Les feuillets de poèmes de ce recueil déclinent de petites histoires exquises, mettant en scène la poussière, l’araignée, l’abeille, l’essaim, la comète, le marteau…
« Se peut-il qu’à partir d’une si petite chose
On en produise d’aussi grandes ? »
Les vies minuscules fabriquent ici le miel savoureux de poèmes parfumés par les embruns des courants qui s’infiltrent dans nos vies. Dans ce parti pris des choses, maintenu par les tenailles dans l’étau à l’air libre du poème, un zeste de fable se hume parfois, offrant sa morale douce en guise de dessert :
« Un marteau bat le mur de ta conscience
Où est fiché depuis longtemps ce clou rouillé.
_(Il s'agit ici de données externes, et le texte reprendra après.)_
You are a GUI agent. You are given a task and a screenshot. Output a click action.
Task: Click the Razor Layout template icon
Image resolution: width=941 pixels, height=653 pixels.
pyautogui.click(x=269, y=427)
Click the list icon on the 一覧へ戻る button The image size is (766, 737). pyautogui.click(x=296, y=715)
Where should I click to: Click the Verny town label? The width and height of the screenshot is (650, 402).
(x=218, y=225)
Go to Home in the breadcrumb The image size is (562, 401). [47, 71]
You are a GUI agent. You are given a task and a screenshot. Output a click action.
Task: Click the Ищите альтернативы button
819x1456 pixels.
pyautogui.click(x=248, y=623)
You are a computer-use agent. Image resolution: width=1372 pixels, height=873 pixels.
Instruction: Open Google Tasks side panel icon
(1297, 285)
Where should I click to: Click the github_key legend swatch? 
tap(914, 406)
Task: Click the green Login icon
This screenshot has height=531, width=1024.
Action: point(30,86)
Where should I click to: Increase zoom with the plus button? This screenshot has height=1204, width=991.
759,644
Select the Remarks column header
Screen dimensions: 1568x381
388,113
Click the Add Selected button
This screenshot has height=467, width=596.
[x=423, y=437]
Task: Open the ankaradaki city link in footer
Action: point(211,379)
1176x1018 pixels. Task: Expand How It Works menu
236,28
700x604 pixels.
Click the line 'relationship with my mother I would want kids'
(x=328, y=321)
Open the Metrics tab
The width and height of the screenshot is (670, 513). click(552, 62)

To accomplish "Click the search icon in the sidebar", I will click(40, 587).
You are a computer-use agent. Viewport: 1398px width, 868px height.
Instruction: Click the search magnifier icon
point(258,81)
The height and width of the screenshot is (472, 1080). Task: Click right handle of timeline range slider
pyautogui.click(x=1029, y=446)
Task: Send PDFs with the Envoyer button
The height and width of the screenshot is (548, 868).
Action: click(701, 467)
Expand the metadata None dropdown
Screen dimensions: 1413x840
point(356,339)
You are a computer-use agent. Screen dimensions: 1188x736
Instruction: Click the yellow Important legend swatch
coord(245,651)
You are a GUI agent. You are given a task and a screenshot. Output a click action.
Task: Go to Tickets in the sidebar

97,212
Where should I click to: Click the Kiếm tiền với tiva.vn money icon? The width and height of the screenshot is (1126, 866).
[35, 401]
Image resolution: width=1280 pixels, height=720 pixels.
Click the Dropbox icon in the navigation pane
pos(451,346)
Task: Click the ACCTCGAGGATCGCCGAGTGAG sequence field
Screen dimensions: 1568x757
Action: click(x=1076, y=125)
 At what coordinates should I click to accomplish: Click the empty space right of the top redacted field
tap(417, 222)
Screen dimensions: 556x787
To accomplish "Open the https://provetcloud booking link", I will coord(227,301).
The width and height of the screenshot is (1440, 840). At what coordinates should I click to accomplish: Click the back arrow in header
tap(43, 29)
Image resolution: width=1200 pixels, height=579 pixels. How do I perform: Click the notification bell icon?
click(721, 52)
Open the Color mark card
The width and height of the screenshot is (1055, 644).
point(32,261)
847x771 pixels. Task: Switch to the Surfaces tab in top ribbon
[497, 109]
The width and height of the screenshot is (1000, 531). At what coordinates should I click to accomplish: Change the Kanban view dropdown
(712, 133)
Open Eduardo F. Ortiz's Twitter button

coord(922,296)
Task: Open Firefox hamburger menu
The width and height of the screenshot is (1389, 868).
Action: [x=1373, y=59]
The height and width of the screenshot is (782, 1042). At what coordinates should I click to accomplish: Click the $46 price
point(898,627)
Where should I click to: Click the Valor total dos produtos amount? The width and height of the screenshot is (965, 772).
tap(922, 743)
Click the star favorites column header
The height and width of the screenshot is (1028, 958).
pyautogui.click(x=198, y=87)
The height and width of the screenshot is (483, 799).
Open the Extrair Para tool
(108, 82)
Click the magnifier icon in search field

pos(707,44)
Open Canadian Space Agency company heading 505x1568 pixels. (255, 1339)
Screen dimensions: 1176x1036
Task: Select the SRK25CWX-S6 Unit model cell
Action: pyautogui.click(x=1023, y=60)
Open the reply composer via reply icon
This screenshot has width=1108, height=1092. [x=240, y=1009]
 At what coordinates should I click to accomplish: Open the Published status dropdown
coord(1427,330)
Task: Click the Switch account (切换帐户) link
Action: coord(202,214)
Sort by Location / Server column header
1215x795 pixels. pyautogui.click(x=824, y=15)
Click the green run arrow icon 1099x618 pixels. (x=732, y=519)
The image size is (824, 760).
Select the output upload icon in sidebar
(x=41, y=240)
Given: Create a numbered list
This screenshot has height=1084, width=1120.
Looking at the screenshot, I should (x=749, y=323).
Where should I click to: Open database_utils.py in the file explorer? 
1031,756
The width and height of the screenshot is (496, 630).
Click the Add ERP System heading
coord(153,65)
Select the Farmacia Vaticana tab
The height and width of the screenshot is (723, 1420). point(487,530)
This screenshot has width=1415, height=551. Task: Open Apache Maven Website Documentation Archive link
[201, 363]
La cause est dans le temps qui tord ses pointes ».
ou encore :
« L’oreille est une ruche
Où la rumeur du présent
Se mêle à celle du souvenir.
L’oreille ne cesse d’ouvrir cette brèche
Dans l’enceinte de la ruche,
Maison au bout des doigts.
Les huissiers qui font irruption
Confisquaient les meubles et les provisions
Et donnent un nouveau délai de paiement.
Les convictions de l’abeille
s’en trouvent renforcées.
Rien ne compte que la nécessité ».
Si « la main » revient souvent, dans ce recueil, tenir et secouer les échelles de perception positionnant le poème, sans doute est-ce pour mieux agiter et faire tourner les effets de miroir aux alouettes du réel, par le marteau accrocher les mots cueillis entre les dents sur l’échelle de nos « petites grandeurs » et les fixer d’un clou pour les garder en tête – tête entre les mains – « la mâchoire des jambes » et les tenailles de nos désirs.
Murielle Compère-Demarcy
(1) Cf. in Décharge n°170, Que devient Claude Seyve ? par Christian Degoutte (p.22-24 et sq. ad. p.33 pour le dossier que Décharge lui consacre dans ce numéro), juin 2016.